Caring for Vinnie was a lifestyle. His chronic liver disease required carefully administered medications along with frequent trips to a specialist vet. Our morning conversation usually consisted of one of us asking the other about what, if anything, Vinnie ate for breakfast and the quality of his poop. The wall calendar is marked with red “P’s” to remind us of the alternating days he got prednisone. We rarely traveled because we needed the pet-sitter at least four times a day.
Now the plastic tub of medications that sat on our kitchen counter for four years is gone. There are no more zip-lock bags of cooked ground beef in the refrigerator. My husband dis-assembled Vinnie’s crate that stood beside our bed since we rescued him in 2013 and took it down to the basement. We kept it covered with towels, like a birdcage, so Vinnie wouldn’t erupt in frantic barking if the cat crept into our room at night. I washed his bowls and put them away in the pantry, perhaps for future use, but relieved of the heartbreak of seeing barely eaten bowls of food sitting up on the counter.

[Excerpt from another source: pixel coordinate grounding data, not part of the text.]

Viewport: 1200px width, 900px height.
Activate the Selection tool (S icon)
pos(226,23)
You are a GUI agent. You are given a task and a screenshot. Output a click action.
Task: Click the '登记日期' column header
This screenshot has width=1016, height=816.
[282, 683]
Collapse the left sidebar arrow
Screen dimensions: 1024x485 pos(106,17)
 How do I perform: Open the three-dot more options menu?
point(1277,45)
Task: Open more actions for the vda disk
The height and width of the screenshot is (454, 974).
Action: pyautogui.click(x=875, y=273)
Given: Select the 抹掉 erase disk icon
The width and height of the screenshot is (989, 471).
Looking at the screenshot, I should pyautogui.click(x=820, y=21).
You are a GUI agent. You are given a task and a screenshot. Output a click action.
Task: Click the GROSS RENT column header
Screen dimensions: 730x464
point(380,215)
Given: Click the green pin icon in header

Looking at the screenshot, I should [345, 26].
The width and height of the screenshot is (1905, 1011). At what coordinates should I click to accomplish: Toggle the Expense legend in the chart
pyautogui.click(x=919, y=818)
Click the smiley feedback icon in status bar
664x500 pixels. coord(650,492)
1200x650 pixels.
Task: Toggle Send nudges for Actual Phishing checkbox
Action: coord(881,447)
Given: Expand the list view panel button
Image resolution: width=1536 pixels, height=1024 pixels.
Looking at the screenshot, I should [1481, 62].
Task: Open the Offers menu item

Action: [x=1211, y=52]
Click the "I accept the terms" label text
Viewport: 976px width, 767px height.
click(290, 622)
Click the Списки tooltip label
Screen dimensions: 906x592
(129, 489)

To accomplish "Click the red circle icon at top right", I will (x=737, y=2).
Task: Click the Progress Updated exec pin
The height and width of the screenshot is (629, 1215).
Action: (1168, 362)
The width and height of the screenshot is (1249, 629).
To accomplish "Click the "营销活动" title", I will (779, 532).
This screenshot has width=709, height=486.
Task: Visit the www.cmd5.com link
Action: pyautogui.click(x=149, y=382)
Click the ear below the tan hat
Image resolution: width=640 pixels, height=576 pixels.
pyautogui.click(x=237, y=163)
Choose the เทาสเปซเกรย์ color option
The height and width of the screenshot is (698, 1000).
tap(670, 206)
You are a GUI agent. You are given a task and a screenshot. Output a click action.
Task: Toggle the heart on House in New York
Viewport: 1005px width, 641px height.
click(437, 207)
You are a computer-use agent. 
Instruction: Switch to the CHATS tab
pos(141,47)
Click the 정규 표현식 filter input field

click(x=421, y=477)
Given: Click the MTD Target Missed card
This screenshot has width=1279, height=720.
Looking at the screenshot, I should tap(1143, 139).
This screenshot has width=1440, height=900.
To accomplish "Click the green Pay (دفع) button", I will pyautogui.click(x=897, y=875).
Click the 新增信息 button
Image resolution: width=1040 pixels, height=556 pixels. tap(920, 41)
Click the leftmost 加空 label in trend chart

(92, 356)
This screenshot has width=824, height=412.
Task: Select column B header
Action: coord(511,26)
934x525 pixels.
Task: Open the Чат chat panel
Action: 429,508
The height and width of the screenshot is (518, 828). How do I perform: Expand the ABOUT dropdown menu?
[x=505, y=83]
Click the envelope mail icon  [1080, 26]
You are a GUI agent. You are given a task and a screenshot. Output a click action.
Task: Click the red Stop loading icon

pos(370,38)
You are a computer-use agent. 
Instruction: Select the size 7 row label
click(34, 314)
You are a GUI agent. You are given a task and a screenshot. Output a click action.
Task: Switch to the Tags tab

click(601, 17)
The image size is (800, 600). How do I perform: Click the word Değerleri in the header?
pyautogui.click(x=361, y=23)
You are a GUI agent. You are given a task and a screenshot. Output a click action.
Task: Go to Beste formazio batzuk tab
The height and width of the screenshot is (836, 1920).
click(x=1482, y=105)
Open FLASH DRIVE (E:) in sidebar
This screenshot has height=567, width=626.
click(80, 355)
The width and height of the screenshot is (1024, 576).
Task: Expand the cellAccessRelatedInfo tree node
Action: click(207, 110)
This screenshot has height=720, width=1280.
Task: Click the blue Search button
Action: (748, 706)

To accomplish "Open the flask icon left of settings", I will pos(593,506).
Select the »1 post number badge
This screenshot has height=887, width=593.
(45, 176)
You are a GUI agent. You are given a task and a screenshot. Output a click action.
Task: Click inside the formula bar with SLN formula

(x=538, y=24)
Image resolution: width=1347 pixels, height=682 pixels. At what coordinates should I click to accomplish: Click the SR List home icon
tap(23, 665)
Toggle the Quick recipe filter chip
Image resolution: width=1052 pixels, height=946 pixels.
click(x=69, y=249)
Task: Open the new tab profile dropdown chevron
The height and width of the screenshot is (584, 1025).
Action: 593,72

There will be no more computer-generated voicemails from CVS informing us that a prescription for “Vinniedog” is ready for pick-up. I threw away the post-its scribbled with his latest liver enzyme numbers and lab results, along with the bulging file folder containing his medical records. I will no longer feel the polite tap of Vinnie’s paw when I’m eating, reminding me that he would like a sample of whatever is on my plate. His collar rests on my husband’s workbench in the garage because we don’t want our other dog to hear its distinctive jingle and think Vinnie is here somewhere. She’s been bossing him around ever since she arrived as a puppy seven years ago and now looks lost.
Dogs ferret out human love with the same intensity they worry a bone or snuffle down a chipmunk hole. They won’t take no for an answer. They urge us out of our complacency and oh-so-busy lives to feed them and take them outside and clean up their messes. Their need for us is all consuming as is ours for them. And when there are finally no more balls to throw or pills to give, we scramble to create an absence of their there-ness, so we don’t turn into puddles of mush at the sight of a worn and faded collar or half-empty bag of treats. But our dogs have nestled into us just like they have the top of the couch cushions which will never really return to their original shape. Neither will we.